With all the hubbub about the recently passed health care reform (sic?) bill, we thought we would step back and take a look at this thing through the eyes of Professor Alfred E. Neuman, he of irreverent MAD Magazine fame, who is apparently leading the “Don’t Worry, Be Happy!” political party in the 21st century.
“What is the big deal?” Mr. Neuman might say. “All we did was expand health care to everyone and besides, who cares just how large our budget deficits and national debt get as long as everyone is taken care of now with universal health care coverage?”
One young national opiner, a Mr. Ezra Klein, even went so far as to officially say that this is not a big deal because it ‘only’ raises spending by 4 percent of all health care spending in the out-years. (We don’t think he ever served on a budget committee of any kind in the U.S. Congress from what we can tell.)

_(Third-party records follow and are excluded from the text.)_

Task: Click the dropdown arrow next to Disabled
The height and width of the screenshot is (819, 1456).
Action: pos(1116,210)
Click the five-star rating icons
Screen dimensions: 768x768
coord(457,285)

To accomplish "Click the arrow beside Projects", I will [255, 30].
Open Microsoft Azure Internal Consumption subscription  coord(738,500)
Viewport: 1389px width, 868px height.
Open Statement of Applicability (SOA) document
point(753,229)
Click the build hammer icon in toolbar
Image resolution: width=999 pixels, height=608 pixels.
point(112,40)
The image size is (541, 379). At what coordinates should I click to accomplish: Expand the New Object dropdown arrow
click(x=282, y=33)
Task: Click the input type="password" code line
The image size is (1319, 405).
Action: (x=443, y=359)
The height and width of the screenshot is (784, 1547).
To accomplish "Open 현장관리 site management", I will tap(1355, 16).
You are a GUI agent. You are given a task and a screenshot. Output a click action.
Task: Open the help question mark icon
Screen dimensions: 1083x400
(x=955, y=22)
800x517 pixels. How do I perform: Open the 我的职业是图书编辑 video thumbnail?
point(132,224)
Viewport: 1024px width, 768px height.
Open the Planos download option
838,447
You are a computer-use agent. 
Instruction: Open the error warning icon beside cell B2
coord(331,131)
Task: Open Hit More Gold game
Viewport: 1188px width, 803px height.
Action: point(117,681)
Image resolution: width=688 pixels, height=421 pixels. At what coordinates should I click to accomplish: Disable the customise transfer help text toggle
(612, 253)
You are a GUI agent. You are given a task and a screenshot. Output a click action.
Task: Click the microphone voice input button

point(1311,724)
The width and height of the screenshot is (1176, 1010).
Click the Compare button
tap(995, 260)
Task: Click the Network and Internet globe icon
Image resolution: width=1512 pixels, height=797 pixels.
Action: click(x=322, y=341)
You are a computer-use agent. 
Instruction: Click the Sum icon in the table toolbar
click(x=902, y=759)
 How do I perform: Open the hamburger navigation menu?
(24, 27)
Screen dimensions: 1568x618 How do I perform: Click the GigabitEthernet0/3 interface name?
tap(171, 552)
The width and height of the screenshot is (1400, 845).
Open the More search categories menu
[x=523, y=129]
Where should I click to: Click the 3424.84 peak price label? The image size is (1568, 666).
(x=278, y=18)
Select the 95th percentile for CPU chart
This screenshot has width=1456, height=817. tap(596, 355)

Our retort is this: Is that 4 percent going to be too much when piled on top what will be by then well over 50 percent of our entire federal budget outlays in spending going to Medicare Parts A, B and D and Medicaid? People like Mr. Klein and Mr. Neuman never seem to be concerned one whit about how we are going to pay for all of this stuff and ever balance the federal budget again in our lifetimes.
What could possibly happen as a result of this bill?
Nothing, other than millions of people will have access to health care coverage, which is a good thing. We all want that; we just have differing views on how best to achieve that laudable goal, except many Americans want it done within some firm budgetary limits.
Who knows? This thing might actually work out exactly like the geniuses who designed it say it will. There will be absolutely zero unintended and deleterious side effects, ever. President Obama and Speaker Pelosi ‘promised’ us that, didn’t they?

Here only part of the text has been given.